If like me you are using Azure Container Registry (ACR) to store your container images you may want to scan them for vulnerabilities. Now you can thanks to the Azure Security center standard tier. In this blog post, I will show you how to go about setting up your Azure Security center to Scan your images. But first, lets have a look at how this all works.
How does it works?
So, how does this work, well basically once you enable this via Azure security center and push an image to your registry a webhook is used to let Azure security center know to kick off a vulnerability scan. This will then use Qualys to do the scanning. At the time of writing, only Linux containers are supported. Hopefully, windows containers will come soon.
Below is an image from the Microsoft docs site that might help explain it better.
Enough how to, lets get to it.
As you probably know Azure Security center can cost a bit, but luckily you can pick and choose the bits you would like to move to the standard tier. To just enable ACR image scanning follow the steps below.
First in the Azure portal go to the Security center. In here click Coverage it’s on the left under Policy & Compliance.
Now click on Edit Plan next to the subscription that has your ACR.

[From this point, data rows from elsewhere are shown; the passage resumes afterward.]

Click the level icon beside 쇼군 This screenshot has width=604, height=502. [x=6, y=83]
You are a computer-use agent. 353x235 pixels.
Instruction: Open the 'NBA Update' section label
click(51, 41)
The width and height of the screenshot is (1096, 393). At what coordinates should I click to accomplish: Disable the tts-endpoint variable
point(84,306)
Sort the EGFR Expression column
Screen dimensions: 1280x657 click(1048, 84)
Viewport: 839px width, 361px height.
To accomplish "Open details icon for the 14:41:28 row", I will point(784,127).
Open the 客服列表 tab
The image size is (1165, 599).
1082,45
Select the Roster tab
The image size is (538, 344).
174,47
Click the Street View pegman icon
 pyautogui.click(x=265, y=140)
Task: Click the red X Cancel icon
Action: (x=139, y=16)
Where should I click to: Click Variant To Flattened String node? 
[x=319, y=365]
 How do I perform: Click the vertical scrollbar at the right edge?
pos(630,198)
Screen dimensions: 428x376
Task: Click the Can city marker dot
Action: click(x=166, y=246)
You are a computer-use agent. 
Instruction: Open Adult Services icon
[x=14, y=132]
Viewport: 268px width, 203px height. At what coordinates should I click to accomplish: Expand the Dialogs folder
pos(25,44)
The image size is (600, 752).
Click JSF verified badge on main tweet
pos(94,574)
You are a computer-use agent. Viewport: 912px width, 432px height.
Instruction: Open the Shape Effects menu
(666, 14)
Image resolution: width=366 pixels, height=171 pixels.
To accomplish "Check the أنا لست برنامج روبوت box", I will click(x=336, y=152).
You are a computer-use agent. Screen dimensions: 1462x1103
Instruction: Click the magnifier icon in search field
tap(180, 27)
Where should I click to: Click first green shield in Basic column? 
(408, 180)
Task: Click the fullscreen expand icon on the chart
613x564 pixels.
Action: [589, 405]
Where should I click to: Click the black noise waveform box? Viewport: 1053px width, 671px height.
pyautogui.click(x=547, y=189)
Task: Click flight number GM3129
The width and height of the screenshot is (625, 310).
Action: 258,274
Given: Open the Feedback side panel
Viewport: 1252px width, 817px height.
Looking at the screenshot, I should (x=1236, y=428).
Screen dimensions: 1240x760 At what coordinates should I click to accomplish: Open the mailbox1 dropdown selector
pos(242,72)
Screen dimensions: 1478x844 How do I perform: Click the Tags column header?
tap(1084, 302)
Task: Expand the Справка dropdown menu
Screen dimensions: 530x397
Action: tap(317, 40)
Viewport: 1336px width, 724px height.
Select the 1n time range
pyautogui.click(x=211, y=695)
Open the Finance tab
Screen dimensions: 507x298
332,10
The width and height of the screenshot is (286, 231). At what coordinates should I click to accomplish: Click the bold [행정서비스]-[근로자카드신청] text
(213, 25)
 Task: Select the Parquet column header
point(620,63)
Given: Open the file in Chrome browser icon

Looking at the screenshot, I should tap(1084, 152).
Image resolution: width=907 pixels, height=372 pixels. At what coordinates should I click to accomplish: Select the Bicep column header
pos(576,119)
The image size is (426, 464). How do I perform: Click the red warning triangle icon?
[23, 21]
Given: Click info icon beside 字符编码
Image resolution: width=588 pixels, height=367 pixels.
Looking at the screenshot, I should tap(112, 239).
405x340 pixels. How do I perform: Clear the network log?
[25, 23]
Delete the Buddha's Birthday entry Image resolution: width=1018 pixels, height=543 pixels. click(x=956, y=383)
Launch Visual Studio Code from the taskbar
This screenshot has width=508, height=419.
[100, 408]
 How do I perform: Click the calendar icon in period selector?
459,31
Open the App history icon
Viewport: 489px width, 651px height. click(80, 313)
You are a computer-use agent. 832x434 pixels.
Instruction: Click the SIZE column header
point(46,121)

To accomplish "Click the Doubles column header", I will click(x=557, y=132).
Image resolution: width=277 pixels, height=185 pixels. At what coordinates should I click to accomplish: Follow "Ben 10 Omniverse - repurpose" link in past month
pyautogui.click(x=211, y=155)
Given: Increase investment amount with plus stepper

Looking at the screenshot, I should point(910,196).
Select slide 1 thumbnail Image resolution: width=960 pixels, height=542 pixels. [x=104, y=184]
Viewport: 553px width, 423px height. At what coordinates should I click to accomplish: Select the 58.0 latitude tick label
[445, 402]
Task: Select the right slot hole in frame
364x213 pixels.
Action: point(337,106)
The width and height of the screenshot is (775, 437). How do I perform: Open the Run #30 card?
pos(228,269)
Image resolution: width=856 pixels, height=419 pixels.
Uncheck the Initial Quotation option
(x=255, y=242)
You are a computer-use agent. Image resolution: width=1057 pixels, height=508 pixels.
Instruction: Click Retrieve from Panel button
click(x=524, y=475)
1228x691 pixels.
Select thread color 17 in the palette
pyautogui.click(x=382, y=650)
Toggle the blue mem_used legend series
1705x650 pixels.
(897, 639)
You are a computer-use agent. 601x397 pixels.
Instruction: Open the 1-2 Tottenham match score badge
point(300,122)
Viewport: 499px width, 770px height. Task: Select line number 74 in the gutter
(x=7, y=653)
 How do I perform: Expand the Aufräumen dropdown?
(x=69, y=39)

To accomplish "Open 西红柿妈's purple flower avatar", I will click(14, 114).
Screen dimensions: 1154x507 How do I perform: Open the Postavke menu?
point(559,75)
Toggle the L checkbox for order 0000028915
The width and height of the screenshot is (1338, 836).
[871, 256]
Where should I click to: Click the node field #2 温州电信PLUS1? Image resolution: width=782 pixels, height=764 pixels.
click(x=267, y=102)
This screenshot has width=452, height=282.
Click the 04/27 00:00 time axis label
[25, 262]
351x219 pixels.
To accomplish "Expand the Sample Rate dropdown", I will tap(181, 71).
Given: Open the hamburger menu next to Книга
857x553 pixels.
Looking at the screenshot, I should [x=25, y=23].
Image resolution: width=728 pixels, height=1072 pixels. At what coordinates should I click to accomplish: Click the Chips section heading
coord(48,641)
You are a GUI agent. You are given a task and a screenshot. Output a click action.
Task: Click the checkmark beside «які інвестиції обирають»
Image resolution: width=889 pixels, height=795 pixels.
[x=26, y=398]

Now, If you have not enabled the Standard plan before you will need to by clicking the big Standard Button. Then you will need to Disable all of the Plans apart from Container Registries. You should have something like the image below.
All you have to do now is click Save at the top left of the screen.
Warning
You will be charged $0.29 per image.
Awesome, so you have now enabled it!
But unfortunately, it will not scan existing images, so you will have to push a new image and wait around 10 minutes. You can view a previous blog post on how to do that. https://pixelrobots.co.uk/2019/03/create-an-azure-container-registry-and-allow-aks-access/
Check the results
If you go back to the overview of the Security center and then click Compute & apps under Resource Security Hygiene. In here click on Containers.
In here you will see your container registries. Mines called pixelacr. And as you can see its all green.
Click on it to dive deeper. In here you will see any recommendations, passed assessments and any unavailable assessments. Have a look around to see what is there.
All in all
Above I have shown you how to use Azure Security center to scan for vulnerabilities in your container images. At the moment this only works on a push of an image. I would like to see it scanning on a schedule as I am sure your aware vulnerabilities can crop up at any time. But until then this along with scanning on container image build https://pixelrobots.co.uk/2020/02/use-trivy-and-azure-devops-to-scan-container-images-for-vulnerabilities/ should help keep you secure.